Data to process Start Marker
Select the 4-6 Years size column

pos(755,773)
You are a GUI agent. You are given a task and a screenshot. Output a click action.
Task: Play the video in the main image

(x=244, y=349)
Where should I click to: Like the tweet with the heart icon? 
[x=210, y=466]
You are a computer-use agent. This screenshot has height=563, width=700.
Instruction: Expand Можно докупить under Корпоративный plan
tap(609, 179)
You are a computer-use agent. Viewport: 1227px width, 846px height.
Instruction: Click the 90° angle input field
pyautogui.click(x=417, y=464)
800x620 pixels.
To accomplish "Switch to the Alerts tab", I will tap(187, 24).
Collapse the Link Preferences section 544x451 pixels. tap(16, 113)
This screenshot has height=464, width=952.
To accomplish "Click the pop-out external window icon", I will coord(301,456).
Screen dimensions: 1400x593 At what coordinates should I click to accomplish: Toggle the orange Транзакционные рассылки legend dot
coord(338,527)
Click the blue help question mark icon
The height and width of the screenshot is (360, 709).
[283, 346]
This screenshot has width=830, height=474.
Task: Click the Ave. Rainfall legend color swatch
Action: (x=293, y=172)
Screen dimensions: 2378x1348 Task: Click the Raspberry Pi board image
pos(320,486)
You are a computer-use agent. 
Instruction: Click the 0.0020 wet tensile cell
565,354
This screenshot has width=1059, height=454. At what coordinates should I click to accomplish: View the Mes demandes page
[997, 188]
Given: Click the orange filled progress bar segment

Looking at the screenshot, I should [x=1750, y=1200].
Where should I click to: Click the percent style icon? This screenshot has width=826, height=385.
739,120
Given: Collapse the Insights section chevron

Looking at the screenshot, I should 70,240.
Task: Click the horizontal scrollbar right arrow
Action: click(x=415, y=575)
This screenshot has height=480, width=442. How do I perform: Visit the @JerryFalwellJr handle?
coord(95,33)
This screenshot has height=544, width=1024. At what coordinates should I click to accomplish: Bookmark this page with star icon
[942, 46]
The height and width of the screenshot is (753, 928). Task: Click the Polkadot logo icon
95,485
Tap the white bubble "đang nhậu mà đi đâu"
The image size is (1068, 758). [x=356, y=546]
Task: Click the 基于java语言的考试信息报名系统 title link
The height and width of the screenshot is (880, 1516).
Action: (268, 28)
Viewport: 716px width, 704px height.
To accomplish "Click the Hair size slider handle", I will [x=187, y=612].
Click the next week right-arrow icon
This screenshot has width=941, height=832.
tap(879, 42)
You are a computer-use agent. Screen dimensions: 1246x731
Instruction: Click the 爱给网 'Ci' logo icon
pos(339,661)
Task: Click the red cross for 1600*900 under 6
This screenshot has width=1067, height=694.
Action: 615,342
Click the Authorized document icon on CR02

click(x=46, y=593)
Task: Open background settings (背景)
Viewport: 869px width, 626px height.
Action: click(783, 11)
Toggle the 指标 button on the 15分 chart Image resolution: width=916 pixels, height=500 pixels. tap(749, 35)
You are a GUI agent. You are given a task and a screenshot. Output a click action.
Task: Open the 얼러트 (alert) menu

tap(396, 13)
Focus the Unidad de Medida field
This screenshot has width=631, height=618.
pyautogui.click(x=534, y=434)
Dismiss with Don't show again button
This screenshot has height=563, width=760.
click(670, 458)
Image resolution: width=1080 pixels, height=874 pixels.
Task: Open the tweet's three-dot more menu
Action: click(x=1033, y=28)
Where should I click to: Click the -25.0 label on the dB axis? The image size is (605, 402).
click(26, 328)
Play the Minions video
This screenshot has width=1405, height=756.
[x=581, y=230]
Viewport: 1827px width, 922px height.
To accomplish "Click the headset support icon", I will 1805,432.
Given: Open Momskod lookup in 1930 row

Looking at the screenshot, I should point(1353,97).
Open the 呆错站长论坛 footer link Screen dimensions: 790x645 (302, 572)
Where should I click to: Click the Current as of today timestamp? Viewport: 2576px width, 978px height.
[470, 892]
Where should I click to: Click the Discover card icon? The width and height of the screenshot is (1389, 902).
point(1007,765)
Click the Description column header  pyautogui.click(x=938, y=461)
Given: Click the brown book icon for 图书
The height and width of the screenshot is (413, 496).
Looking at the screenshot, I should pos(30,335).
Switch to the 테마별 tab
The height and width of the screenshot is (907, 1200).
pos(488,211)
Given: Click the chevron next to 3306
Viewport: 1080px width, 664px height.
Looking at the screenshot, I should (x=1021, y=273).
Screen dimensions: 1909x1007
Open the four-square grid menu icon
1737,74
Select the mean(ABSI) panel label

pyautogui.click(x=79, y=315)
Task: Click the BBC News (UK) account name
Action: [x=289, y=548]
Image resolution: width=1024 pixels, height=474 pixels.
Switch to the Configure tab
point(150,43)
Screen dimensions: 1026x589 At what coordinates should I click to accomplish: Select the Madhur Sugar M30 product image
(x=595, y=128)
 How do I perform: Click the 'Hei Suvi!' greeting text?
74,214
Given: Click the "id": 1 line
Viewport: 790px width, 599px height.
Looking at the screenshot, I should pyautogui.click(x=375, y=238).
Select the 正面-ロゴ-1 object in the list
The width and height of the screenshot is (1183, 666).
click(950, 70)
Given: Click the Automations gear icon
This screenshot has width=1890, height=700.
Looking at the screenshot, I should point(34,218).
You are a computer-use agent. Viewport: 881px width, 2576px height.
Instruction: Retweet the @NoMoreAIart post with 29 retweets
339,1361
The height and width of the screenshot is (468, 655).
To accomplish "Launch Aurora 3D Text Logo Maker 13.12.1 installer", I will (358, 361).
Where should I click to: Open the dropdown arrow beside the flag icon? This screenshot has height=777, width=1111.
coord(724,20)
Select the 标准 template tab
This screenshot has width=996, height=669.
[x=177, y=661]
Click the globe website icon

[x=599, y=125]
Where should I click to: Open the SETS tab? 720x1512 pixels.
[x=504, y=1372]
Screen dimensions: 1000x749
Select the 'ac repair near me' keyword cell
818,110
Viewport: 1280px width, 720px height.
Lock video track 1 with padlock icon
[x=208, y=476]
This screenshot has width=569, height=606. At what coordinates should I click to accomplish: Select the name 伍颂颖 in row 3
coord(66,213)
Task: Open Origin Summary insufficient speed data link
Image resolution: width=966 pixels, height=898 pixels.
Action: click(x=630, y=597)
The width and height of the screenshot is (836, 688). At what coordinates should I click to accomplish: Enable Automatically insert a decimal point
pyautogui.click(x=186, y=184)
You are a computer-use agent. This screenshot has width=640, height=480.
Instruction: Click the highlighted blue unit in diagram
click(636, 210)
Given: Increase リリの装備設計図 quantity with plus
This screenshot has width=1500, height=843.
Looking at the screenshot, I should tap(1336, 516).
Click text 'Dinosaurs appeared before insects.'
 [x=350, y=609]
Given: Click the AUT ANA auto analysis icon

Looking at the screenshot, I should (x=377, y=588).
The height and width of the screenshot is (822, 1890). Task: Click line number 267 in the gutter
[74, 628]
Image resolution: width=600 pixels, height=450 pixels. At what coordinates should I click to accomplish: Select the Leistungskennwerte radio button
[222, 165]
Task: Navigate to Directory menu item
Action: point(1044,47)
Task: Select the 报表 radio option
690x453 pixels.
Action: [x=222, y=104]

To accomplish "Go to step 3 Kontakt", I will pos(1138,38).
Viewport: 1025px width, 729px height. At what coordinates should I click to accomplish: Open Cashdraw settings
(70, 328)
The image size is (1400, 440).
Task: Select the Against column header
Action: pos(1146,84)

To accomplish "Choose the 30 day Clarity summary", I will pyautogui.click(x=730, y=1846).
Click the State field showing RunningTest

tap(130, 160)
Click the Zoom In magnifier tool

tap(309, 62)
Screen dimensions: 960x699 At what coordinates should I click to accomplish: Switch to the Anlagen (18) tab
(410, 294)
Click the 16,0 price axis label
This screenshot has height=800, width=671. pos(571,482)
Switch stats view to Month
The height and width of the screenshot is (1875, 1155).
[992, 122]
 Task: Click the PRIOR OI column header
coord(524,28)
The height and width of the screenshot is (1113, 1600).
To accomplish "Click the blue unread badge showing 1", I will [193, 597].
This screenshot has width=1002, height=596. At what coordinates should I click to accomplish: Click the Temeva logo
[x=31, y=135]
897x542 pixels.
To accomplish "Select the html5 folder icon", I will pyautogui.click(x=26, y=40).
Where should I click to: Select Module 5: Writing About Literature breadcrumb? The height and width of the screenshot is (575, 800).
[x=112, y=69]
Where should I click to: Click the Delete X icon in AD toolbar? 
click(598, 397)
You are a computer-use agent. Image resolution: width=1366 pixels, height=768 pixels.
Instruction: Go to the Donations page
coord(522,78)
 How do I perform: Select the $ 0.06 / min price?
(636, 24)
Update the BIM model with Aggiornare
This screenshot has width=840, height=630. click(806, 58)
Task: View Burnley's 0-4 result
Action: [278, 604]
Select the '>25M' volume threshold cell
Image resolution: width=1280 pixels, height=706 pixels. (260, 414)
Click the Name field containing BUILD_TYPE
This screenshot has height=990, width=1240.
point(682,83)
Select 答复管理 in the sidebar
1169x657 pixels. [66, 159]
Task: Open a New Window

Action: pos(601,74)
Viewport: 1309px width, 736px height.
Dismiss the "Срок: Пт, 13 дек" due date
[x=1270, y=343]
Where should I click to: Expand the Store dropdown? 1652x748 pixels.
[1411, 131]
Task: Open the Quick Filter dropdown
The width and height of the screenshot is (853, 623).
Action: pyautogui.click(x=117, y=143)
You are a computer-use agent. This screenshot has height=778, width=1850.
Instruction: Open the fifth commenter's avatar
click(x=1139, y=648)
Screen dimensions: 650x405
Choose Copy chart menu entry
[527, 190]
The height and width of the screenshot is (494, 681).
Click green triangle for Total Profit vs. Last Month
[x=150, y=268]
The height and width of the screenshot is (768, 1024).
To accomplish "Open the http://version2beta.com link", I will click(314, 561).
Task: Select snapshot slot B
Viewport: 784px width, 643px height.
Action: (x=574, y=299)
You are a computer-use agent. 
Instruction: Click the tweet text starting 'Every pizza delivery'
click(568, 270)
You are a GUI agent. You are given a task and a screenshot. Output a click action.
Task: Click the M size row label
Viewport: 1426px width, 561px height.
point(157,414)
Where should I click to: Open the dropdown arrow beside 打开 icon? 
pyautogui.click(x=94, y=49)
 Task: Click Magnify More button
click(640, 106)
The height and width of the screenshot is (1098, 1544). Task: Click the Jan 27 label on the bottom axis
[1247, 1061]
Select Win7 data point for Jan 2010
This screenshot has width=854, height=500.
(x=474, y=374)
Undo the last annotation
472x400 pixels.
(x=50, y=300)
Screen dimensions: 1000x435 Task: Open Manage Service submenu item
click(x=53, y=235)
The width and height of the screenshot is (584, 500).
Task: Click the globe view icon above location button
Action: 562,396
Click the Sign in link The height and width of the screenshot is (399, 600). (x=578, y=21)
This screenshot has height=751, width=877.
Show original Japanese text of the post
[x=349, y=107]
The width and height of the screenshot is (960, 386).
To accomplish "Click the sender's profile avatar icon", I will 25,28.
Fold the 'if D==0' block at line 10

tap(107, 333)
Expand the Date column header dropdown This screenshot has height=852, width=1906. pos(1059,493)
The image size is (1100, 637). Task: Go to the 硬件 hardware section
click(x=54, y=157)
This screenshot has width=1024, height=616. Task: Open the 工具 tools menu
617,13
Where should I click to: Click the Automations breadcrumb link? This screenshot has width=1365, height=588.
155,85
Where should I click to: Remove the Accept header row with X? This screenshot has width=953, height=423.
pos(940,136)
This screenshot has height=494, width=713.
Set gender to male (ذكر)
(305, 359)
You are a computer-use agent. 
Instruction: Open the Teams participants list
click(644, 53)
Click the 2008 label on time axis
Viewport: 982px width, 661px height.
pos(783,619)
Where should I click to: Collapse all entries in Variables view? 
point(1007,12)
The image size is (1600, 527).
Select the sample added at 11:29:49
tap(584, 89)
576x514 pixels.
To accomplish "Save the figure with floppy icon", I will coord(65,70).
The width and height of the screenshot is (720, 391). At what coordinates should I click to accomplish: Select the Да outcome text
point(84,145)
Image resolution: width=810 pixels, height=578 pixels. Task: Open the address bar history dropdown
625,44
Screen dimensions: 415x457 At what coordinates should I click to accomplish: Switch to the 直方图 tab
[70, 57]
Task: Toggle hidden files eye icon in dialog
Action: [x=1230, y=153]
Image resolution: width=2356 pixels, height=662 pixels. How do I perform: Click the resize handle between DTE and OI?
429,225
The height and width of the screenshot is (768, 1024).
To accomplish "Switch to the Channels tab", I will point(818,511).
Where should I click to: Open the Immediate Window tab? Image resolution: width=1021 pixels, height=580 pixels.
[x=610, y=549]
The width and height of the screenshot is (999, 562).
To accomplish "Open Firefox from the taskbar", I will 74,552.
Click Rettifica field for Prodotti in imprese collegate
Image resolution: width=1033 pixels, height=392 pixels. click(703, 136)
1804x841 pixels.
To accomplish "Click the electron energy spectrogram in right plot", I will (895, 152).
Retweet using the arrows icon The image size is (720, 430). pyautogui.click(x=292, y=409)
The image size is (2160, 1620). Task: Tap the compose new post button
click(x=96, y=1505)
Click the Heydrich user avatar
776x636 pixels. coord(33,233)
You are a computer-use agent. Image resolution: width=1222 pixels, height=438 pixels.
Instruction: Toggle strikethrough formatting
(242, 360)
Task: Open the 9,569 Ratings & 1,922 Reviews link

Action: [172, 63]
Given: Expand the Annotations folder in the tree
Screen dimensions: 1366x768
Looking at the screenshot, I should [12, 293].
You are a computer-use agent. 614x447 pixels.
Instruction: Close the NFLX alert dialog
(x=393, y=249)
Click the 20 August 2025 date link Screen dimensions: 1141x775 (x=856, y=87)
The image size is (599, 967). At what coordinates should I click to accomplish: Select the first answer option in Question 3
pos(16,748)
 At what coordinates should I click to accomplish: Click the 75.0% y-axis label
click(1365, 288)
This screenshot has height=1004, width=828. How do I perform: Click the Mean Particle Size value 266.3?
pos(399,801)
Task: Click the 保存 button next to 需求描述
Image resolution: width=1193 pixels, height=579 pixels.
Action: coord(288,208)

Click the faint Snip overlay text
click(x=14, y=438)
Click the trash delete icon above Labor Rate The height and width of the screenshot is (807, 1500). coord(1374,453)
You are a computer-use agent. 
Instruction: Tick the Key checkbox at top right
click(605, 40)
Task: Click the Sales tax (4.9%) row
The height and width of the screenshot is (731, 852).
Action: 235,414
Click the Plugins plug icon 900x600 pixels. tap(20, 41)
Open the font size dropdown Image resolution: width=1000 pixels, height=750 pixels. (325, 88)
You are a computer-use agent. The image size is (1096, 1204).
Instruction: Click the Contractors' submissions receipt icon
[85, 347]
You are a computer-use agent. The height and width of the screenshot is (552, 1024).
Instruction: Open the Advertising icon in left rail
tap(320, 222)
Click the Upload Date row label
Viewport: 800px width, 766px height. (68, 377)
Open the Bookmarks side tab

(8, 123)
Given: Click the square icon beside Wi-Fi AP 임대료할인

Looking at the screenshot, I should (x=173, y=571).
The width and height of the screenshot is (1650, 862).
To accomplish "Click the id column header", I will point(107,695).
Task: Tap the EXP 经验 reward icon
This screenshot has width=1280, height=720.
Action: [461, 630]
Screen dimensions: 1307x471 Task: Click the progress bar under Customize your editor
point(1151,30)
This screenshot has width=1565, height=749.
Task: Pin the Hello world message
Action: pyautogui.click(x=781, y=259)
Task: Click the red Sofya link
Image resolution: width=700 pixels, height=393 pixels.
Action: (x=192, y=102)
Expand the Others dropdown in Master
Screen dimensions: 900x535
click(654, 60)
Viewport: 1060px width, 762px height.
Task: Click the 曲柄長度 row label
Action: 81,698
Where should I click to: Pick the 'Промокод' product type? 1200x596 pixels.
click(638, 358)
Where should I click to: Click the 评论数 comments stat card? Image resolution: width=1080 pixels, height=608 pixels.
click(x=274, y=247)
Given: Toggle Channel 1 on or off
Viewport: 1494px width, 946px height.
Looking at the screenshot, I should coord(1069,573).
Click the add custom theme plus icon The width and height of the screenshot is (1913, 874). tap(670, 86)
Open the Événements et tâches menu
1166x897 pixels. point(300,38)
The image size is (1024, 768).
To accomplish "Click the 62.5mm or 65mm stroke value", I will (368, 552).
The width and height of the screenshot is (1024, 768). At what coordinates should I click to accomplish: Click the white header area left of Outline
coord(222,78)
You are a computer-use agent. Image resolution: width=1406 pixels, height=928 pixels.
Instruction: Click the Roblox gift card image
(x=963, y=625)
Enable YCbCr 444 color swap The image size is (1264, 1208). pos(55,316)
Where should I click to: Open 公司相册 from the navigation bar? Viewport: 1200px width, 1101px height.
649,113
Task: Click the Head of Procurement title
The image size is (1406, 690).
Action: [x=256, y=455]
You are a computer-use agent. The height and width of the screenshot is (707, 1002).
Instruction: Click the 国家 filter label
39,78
Data to process End Marker
To do: Using the data above, reproduce exactly the lines between those holding "Click the next week right-arrow icon" and "Toggle the 指标", inclusive, and no others.

Output of the task:
Click the next week right-arrow icon
This screenshot has width=941, height=832.
tap(879, 42)
You are a computer-use agent. Screen dimensions: 1246x731
Instruction: Click the 爱给网 'Ci' logo icon
pos(339,661)
Task: Click the red cross for 1600*900 under 6
This screenshot has width=1067, height=694.
Action: 615,342
Click the Authorized document icon on CR02

click(x=46, y=593)
Task: Open background settings (背景)
Viewport: 869px width, 626px height.
Action: click(783, 11)
Toggle the 指标 button on the 15分 chart Image resolution: width=916 pixels, height=500 pixels. tap(749, 35)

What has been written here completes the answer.